Cogliendo elementi del mondo grecoromano – ad esempio Psiche, protagonista di un’ode – ma anche del folklore inglese – come la figura della “belle dame sans merci”, debitrice delle ballate medievali tra cui Lord Randall – Keats sviscera i sentimenti dell’animo umano: il desiderio di possedere Amore, Bellezza e Felicità, e al contempo la paura e la consapevolezza dell’inevitabilità della morte. Questo conflitto tra ideale e reale, tipicamente romantico, viene descritto dall’autore in modo sublime non solo nei versi, ma anche nelle lettere private a Fanny Brawne: un concentrato di amore, devozione, gelosia, impotenza davanti alla malattia.

La ricchezza emotiva di Keats ha quindi una base personale. E ciò ben si concilia con la sua concezione di poesia: un’arte che deve nascere spontaneamente come le foglie sugli alberi, oppure non nascere affatto. Del resto, cosa più del sentimento ci rende spontanei nello scrivere?

Allo stesso tempo, tuttavia, non bisogna cadere nell’errore di considerare la poesia di Keats un mero sfogo di dispiaceri personali. In quanto poeta, era una creatura impoetica, un camaleonte capace di mettersi in dubbio, di abbandonarsi al mistero e alla confusione intellettuale per riuscire ad afferrare una visione di Bellezza artistica. Questa sua capacità è ciò che lo rende un classico. Quando parla dell’amore, del dolore, della morte, della speranza, lui non è John Keats. Lui è un poeta. E come poeta è un saggio, un medico per l’anima di tutti.

I suoi contemporanei non riuscirono ad andare oltre l’ingenuità delle prime opere – opere a tratti poco organiche, ma con sprazzi di delicata genialità – ma noi possiamo ora cogliere pienamente l’universalità dei suoi versi. E, nonostante lui credesse di essere solo uno il cui nome fu scritto nell’acqua, come volle far incidere sulla sua lapide, noi oggi possiamo dire con certezza che scrisse qualcosa di bello, e che “una cosa bella è una gioia per sempre/ cresce di grazia, mai passerà nel nulla”.

L’AUTRICE – Classe 2000, Benedetta Carrara vive a Son­drio e frequenta la facoltà di Lettere all’U­ni­versità di Pavia. Autrice di articoli e racconti, editor per la rivista Efemera, amante del teatro, ha esordito con un atto unico teatrale di forte impatto e­mo­tivo: Una cosa bella (Divergenze, 2020), volume curato da Federico Fiore e Angela Di Maso, e realizzato su cartoncino ecologico FSC e carta Arena Ivory Bulk extralusso.

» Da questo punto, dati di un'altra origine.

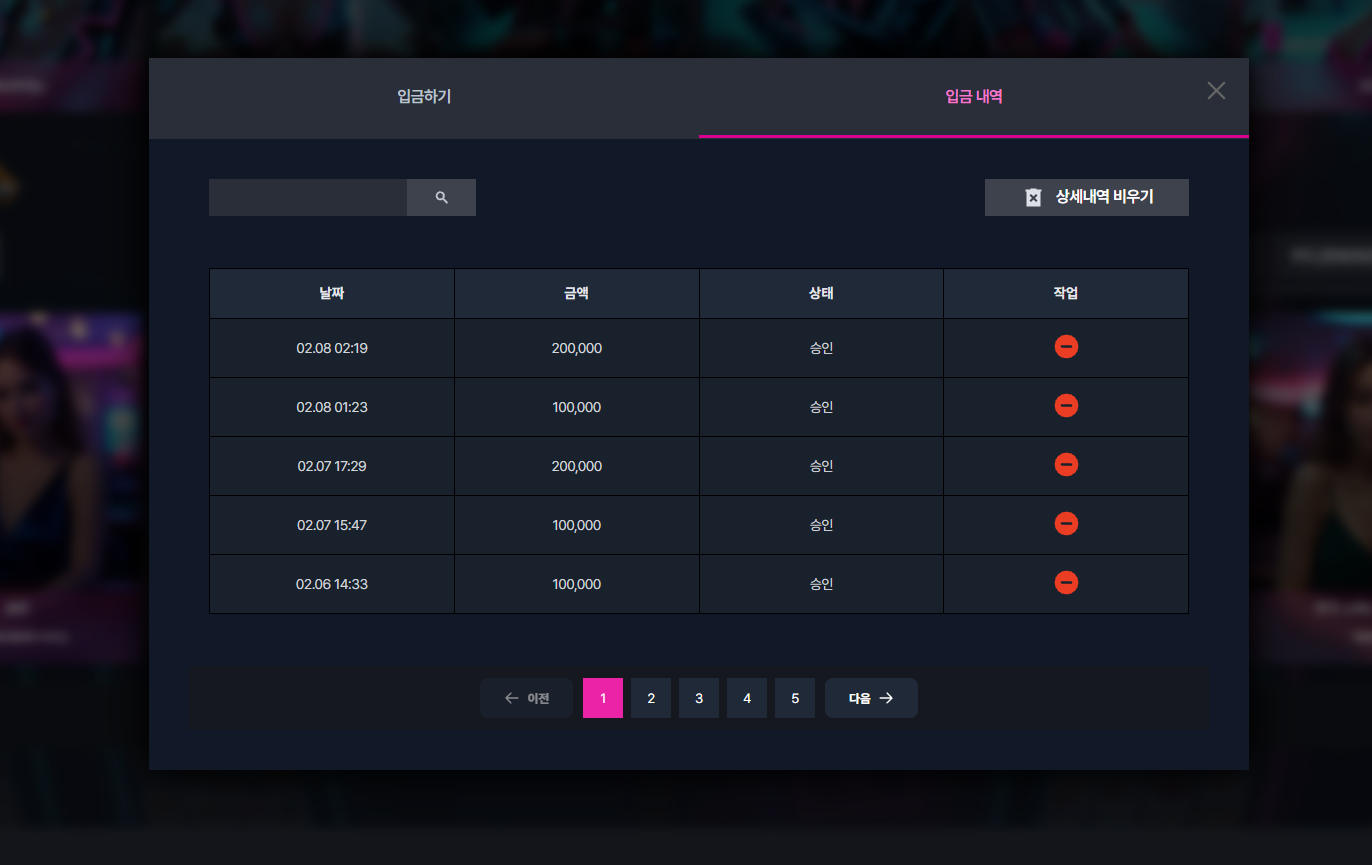This screenshot has width=1372, height=865.
Task: Switch to the 입금하기 tab
Action: 424,97
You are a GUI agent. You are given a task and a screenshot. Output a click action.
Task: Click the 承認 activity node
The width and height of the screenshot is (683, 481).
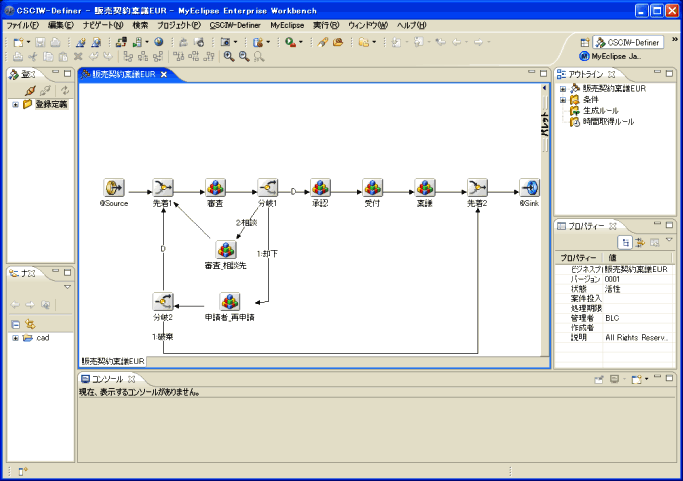(x=320, y=188)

L’opea è ambientata nel 1821 a Roma, dove, tormentato dalla paura dell’oblio e dai rimorsi, John Keats dialoga con l’amata Fanny Brawne in un intreccio di prosa e poesia, che parla di abbracci sospirati e mai raggiunti tra l’artista e la sua musa. Ormai prossimo alla morte, infatti, il poeta si trova in compagnia dell’amico Joseph Severn, di due anni più giovane di lui. Da quest’ultimo viene assistito nella speranza di recuperare la salute, oltre che aiutato con la corrispondenza e le recensioni delle sue opere già pubblicate. Amareggiato dalle esperienze già affrontate, però, Keats si dichiara deluso da certe dinamiche editoriali e dei suoi critici, e non ha nemmeno più il desiderio di scrivere alla sua fidanzata. Eppure, in un dialogo a distanza sempre più fitto e sempre più onirico, le dà l’estremo saluto prima di esalare l’ultimo respiro.